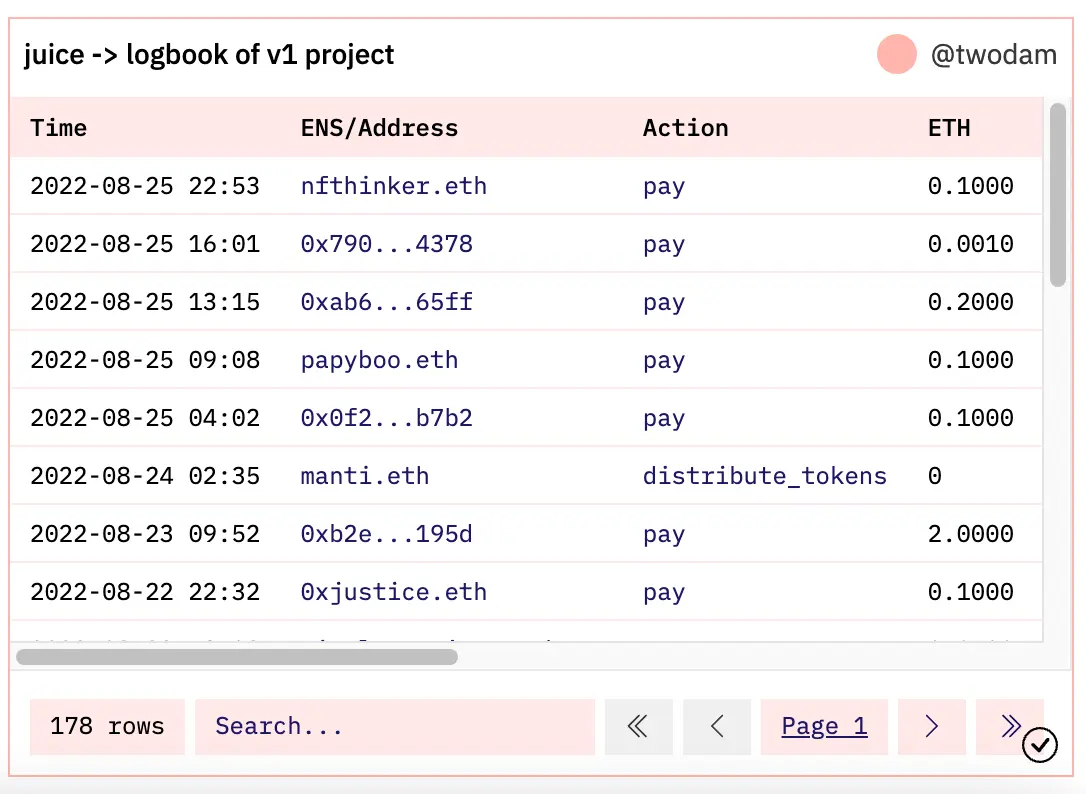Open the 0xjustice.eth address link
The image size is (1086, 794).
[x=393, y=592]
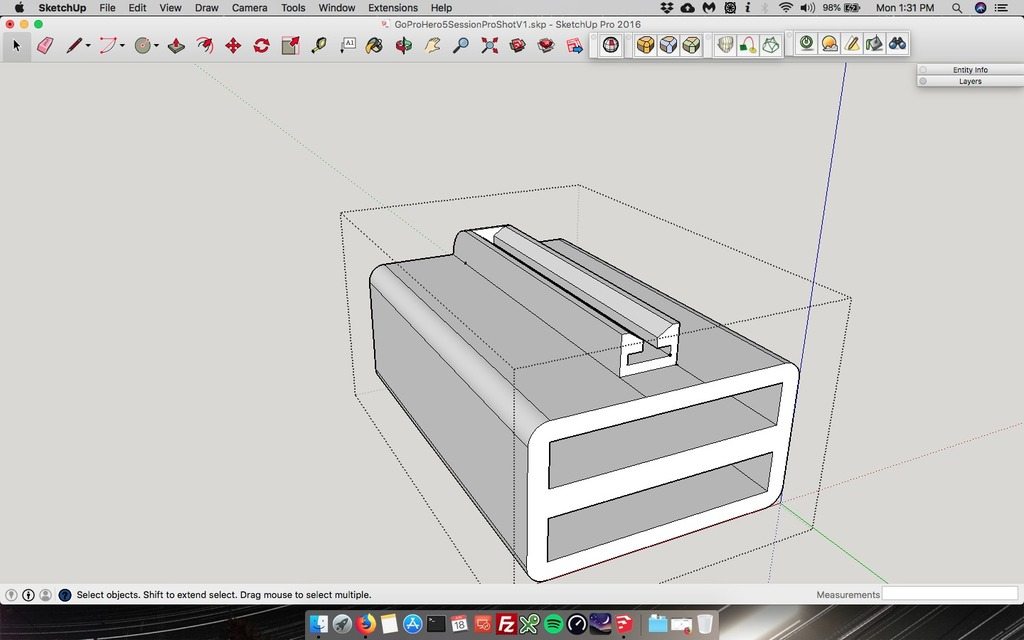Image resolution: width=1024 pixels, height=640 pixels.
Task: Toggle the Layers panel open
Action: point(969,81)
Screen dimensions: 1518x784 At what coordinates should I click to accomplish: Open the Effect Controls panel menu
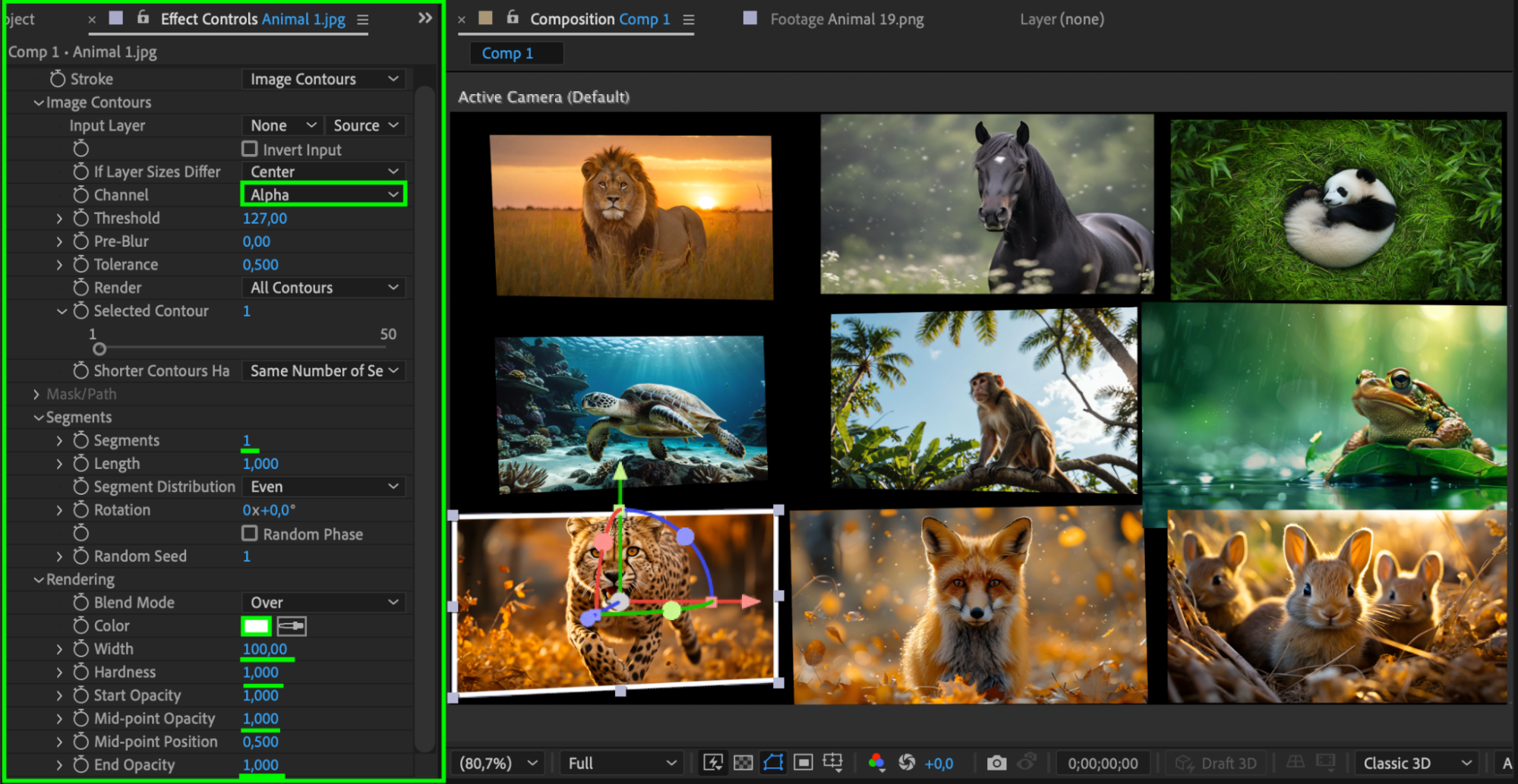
__________________________________________________
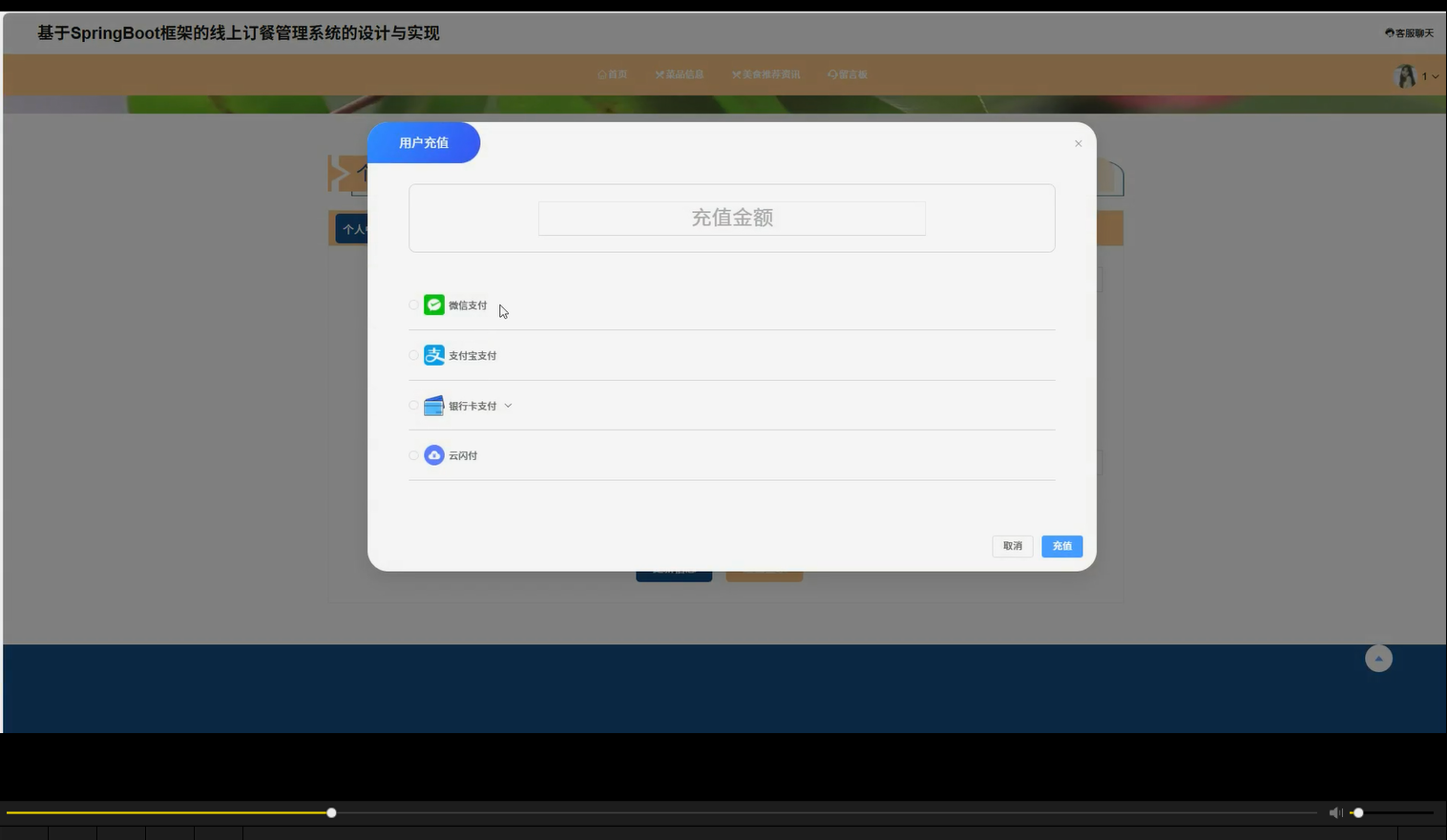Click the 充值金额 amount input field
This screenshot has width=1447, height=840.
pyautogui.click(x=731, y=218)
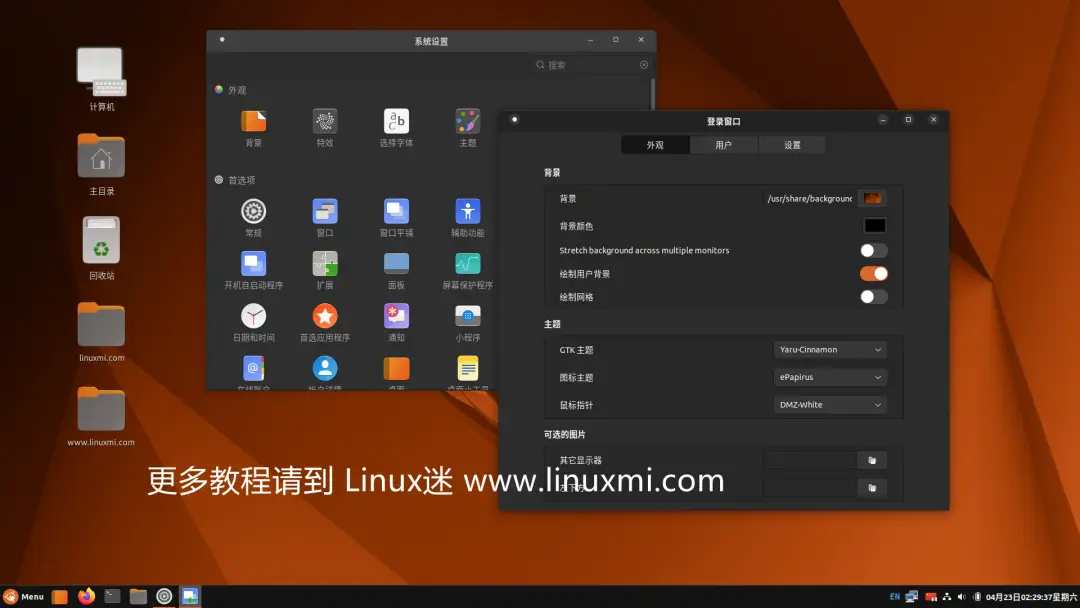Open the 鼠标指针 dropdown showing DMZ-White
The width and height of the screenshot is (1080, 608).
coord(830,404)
__________________________________________________
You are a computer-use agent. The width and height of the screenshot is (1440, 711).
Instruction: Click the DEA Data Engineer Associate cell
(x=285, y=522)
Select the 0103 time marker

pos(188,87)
__________________________________________________
- **Problem to solve**:
Rewrite the part of the entries that opens with the line containing "You are a computer-use" and closes with the line containing "pos(188,87)", substituting "timeline marker" for "time marker" and leaving everything else unchanged.

- **Completed task**:
You are a computer-use agent. The width and height of the screenshot is (1440, 711).
Instruction: Click the DEA Data Engineer Associate cell
(x=285, y=522)
Select the 0103 timeline marker

pos(188,87)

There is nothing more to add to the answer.